Dungeons & Dragons, developed and published in the 1970s, is currently seeing a massive resurgence in popularity that surmounts its market peak in the 1980s. This success can be attributed to a number of factors. The development of streaming platforms such as YouTube and Twitch provide greater accessibility and visibility to the game. A release of a new rule set in 2015 that streamlined its previously complex and nuanced mechanics while reflecting a greater diversity in its player-base made it a more approachable game for the uninitiated.

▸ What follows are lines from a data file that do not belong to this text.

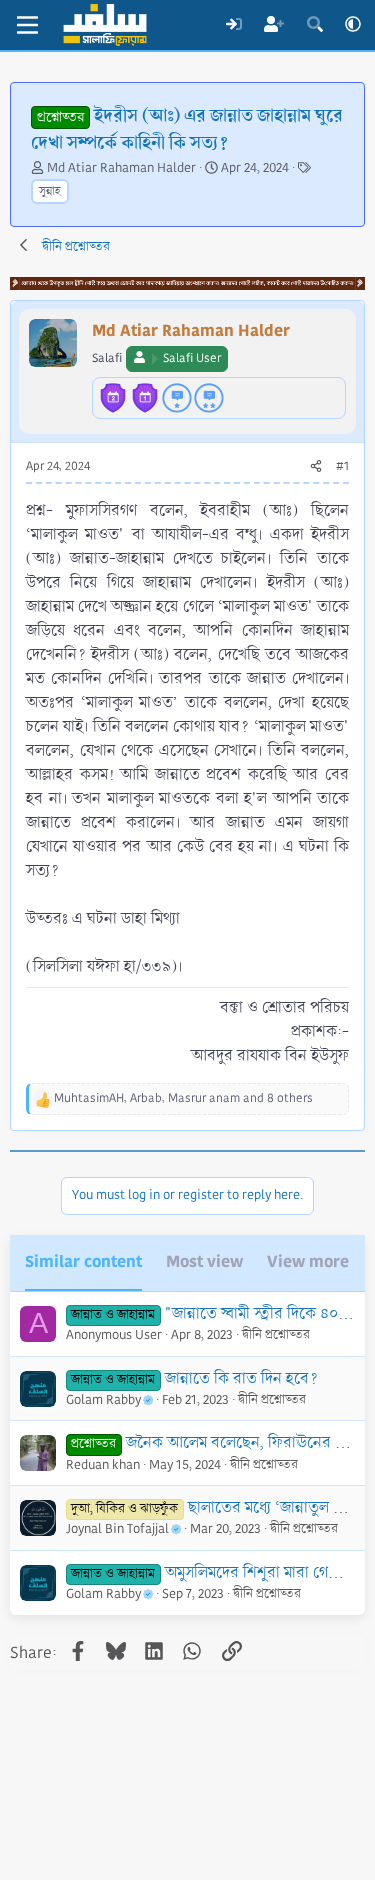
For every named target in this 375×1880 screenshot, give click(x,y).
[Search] (314, 25)
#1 (342, 466)
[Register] (274, 25)
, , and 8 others (183, 1098)
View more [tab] (308, 1261)
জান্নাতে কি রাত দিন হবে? (241, 1378)
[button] (353, 25)
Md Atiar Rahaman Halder (121, 168)
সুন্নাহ (50, 191)
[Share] (316, 467)
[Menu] (27, 25)
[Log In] (233, 25)
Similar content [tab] (83, 1261)
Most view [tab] (204, 1261)
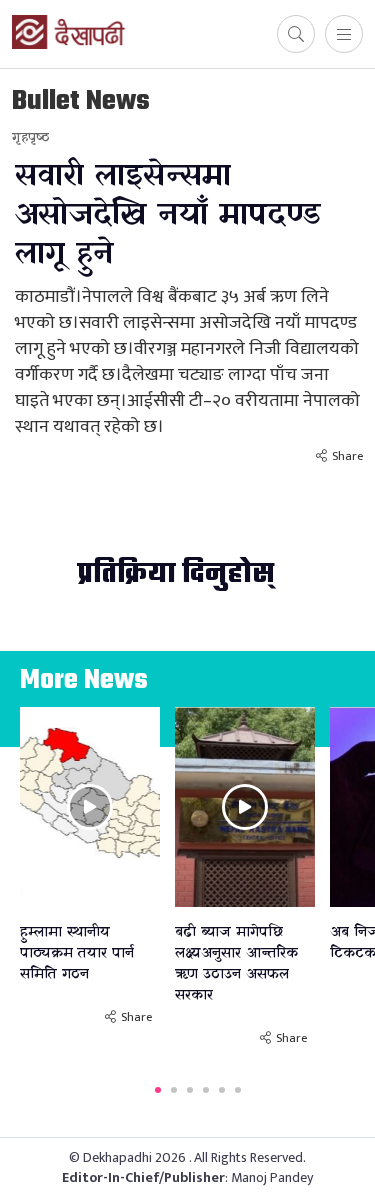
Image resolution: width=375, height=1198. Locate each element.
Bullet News (81, 101)
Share (347, 456)
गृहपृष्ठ (30, 137)
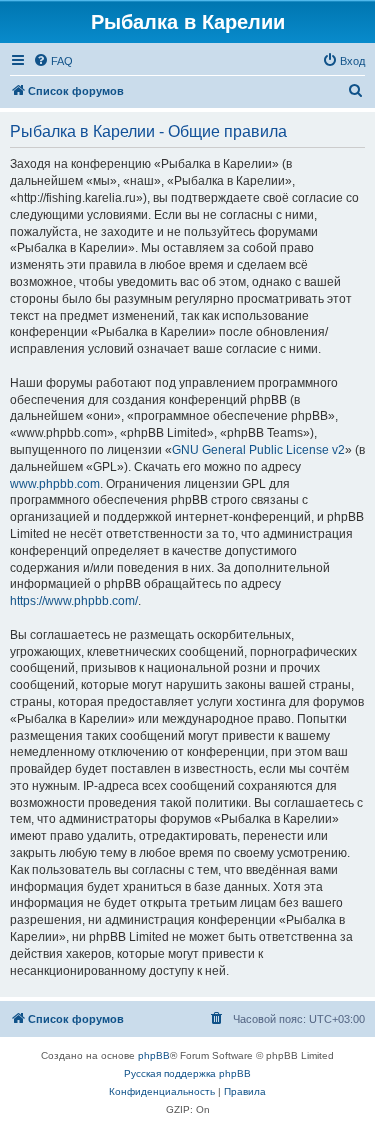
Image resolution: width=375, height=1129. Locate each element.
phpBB (154, 1055)
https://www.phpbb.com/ (74, 601)
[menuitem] (53, 61)
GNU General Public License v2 (258, 450)
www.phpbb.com (55, 484)
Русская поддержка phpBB (187, 1073)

Major producers of contemporary popular culture such as Duffer Brothers, creators the 2016 show Stranger Things, grew up playing the game in the 1980s and have included it in their storytelling as a way of paying homage to their upbringing, further increasing the game’s visibility to wider and younger audiences.

 

The game is played through a form of collaborative storytelling. A ‘dungeon master’ narrates a scene for several players to interact and engage with. Each player takes on a role of a fantasy character and the players work together to accomplish tasks provided by the dungeon master, often weaving an ongoing and continuous story. The dungeon master plays many roles outside of the narrator – they become any non-player characters in the story, be it enemies or allies of the players. The dungeon master is both in and outside of the game.

 

For both the dungeon master and the players, D&D is largely an improvised activity. Players work together to problem solve the quests and scenarios posed by the dungeon master, considering out-of-the-box options similar fantasy video games may not have the pre-programmed script to allow. Even experienced dungeon masters, after spending hours of planning and devising, may not expect choices and solutions proposed by their players and will roll with those choices creating excitingly unique experiences for every session played.

 

The stories created are woven interactions of the players, the dungeon master, and their individual circumstances they bring to the game. The storyteller and the listener are in an interconnected and intermediated state of flux – interdependent on one another while sustained in the space of play.